DATA SHOWN:
------------------------------------------------

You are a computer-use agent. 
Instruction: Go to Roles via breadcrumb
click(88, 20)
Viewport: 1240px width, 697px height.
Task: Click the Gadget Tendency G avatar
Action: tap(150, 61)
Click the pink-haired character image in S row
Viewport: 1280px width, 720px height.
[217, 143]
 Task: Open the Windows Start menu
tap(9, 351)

------------------------------------------------

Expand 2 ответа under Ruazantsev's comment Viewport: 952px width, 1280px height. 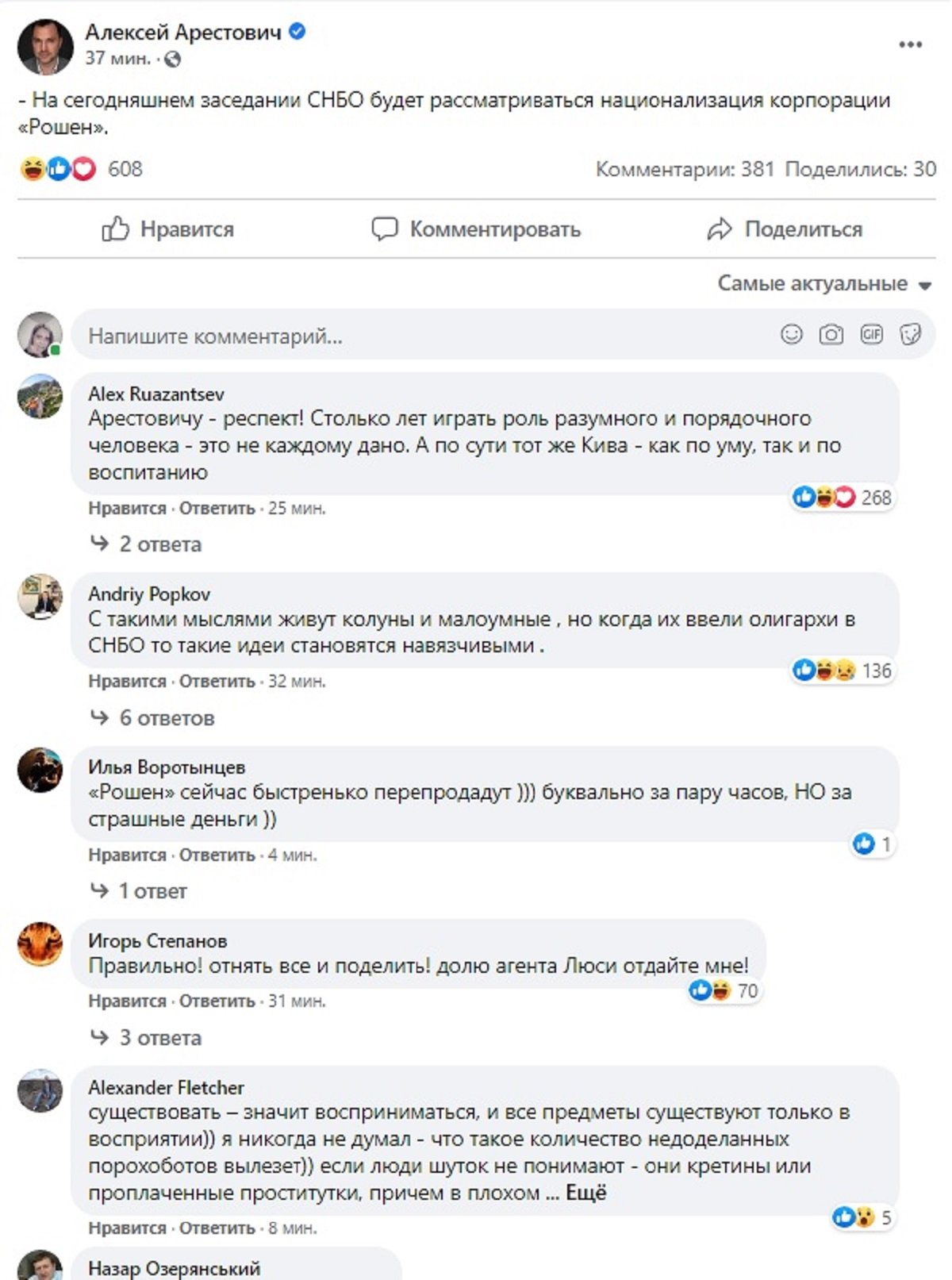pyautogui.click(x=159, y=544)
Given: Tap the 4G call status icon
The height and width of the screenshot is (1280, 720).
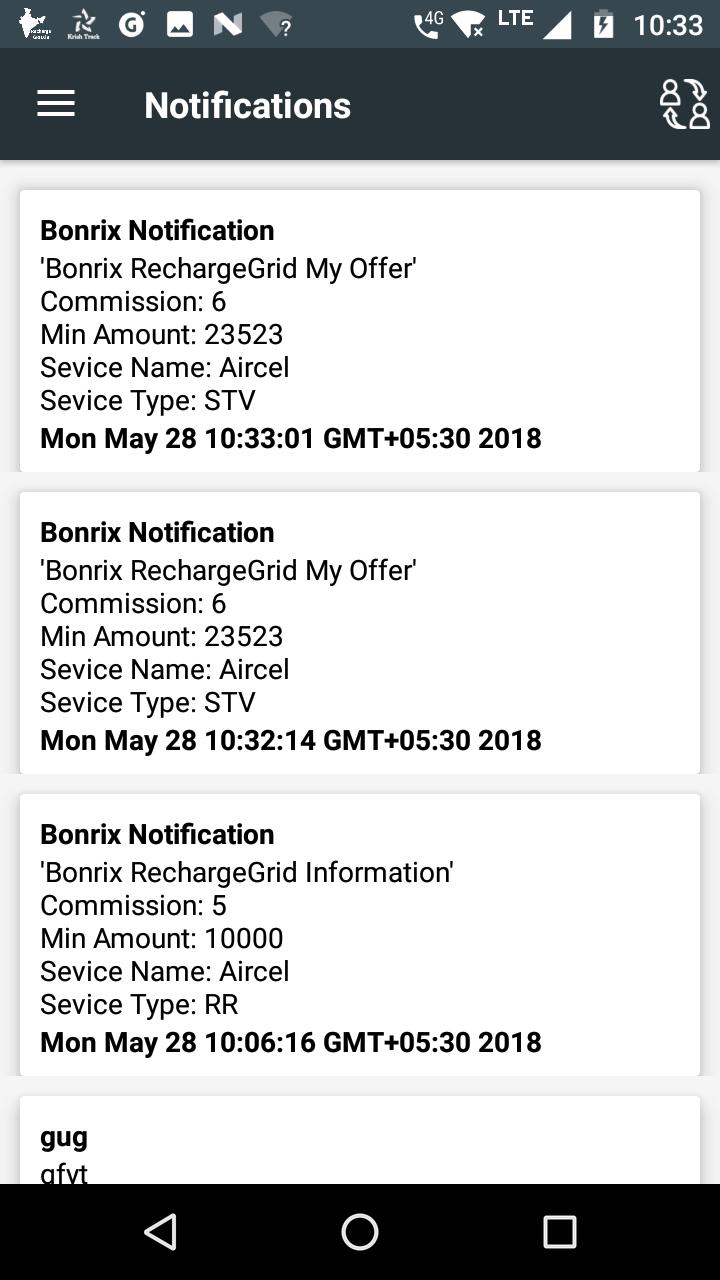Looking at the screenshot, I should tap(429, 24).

------------------------------------------------

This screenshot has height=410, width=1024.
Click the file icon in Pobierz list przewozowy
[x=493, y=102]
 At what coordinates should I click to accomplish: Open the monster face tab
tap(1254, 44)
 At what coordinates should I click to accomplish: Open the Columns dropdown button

------------------------------------------------

DIRECTIONS FOR THIS TASK: Update the records starting at the line containing "You are a computer-use agent." and ending at the line containing "tap(9, 351)" by changing "Instruction" to "Directive". Give back only those lines, with everything else left unchanged.

FULL OUTPUT:
You are a computer-use agent. 
Directive: Go to Roles via breadcrumb
click(88, 20)
Viewport: 1240px width, 697px height.
Task: Click the Gadget Tendency G avatar
Action: tap(150, 61)
Click the pink-haired character image in S row
Viewport: 1280px width, 720px height.
[217, 143]
 Task: Open the Windows Start menu
tap(9, 351)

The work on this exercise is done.